16 December 2009

From Kivenen/Warmuth and EG to CW learning and Adaptive Regularization

This post is a bit of a historical retrospective, because it's only been recently that these things have aligned themselves in my head.

The all goes back to Jyrki Kivenen and Manfred Warmuth's paper on exponentiated gradient descent that dates back to STOC 1995. For those who haven't read this paper, or haven't read it recently, it's a great read (although it tends to repeat itself a lot). It's particularly interesting because they derive gradient descent and exponentiated gradient descent (GD and EG) as a consequence of other assumptions.

In particular, suppose we have an online learning problem, where at each time step we receive an example x, make a linear prediction (w'x) and then suffer a loss. The idea is that if we suffer no loss, then we leave w as is; if we do suffer a loss, then we want to balance two goals:

  1. Change w enough so that we wouldn't make this error again
  2. Don't change w too much
The key question is how to define "too much." Suppose that we measure changes in w by looking at Euclidean distance between the updated w and the old w. If we work through the math for enforcing 1 while minimizing 2, we derive the gradient descent update rule that's been used for optimizing, eg., perceptrons for squared loss for ages.

The magic is what happens if we use something other than Euclidean distance. If, instead, we assume that the ws are all positive, we can use an (unnormalized) KL divergence to measure differences between weight vectors. Doing this leads to multiplicative updates, or the exponentiated gradient algorithm.

(Obvious (maybe?) open question: what happens if you replace the distance with some other divergence, say a Bregman, or alpha or phi-divergence?)

This line of thinking leads naturally to Crammer et al.'s work on Online Passive Aggressive algorithms, from JMLR 2006. Here, the idea remains the same, but instead of simply ensuring that we make a correct classification, ala rule (1) above, we ensure that we make a correct classification with a margin of at least 1. They use Euclidean distance to measure the difference in weight vectors, and, for many cases, can get closed-form updates that look GD-like, but not exactly GD. (Aside: what happens if you use, eg., KL instead of Euclidean?)

Two years later, Mark Dredze, Koby Crammer and Fernando Pereira presented Confidence-Weighted Linear Classification. The idea here is the same: don't change the weight vectors too much, but achieve good classification. The insight here is to represent weight vectors by distributions over weight vectors, and the goal is to change these distributions enough, but not too much. Here, we go back to KL, because KL makes more sense for distributions, and make a Gaussian assumption on the weight vector distribution. (This has close connections both to PAC-Bayes and, if I'm wearing my Bayesian hat, Kalman filtering when you make a Gaussian assumption on the posterior, even though it's not really Gaussian... it would be interesting to see how these similarities play out.)

DATA:
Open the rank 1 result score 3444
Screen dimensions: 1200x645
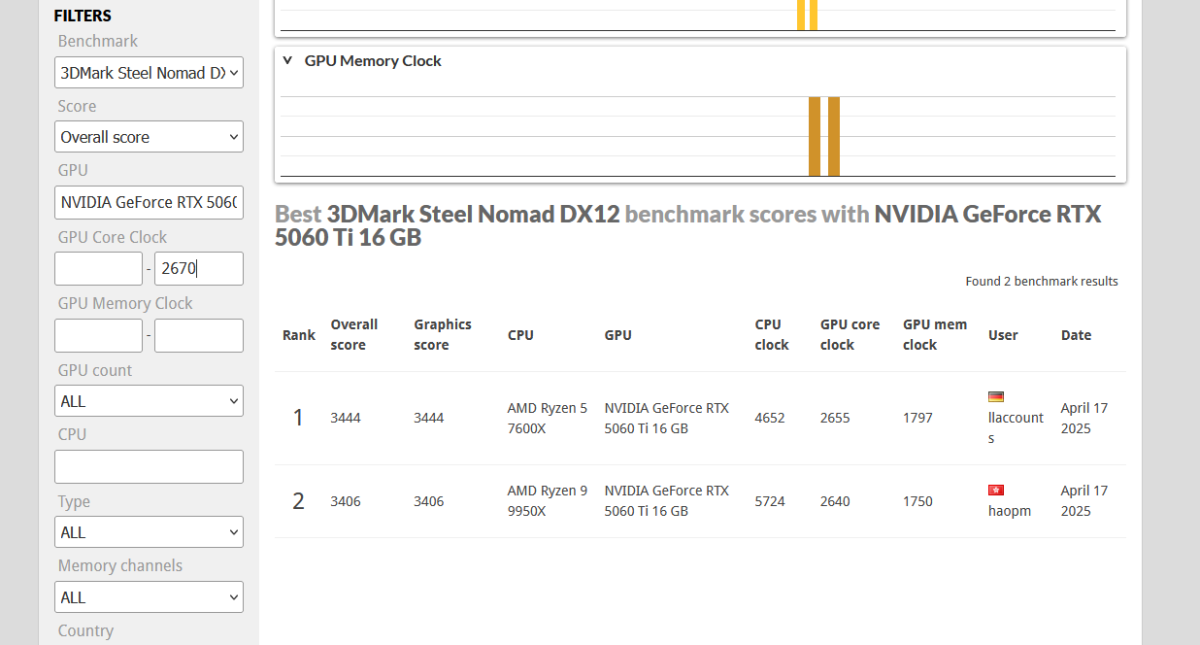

WORK TO COMPLETE:
Alter the post on exponentiated gradient descent by giving the stretch from "In particular, suppose" through "loss for ages." again, with "Euclidean distance" replaced by "Manhattan distance".

TASK OUTPUT:
In particular, suppose we have an online learning problem, where at each time step we receive an example x, make a linear prediction (w'x) and then suffer a loss. The idea is that if we suffer no loss, then we leave w as is; if we do suffer a loss, then we want to balance two goals:

  1. Change w enough so that we wouldn't make this error again
  2. Don't change w too much
The key question is how to define "too much." Suppose that we measure changes in w by looking at Manhattan distance between the updated w and the old w. If we work through the math for enforcing 1 while minimizing 2, we derive the gradient descent update rule that's been used for optimizing, eg., perceptrons for squared loss for ages.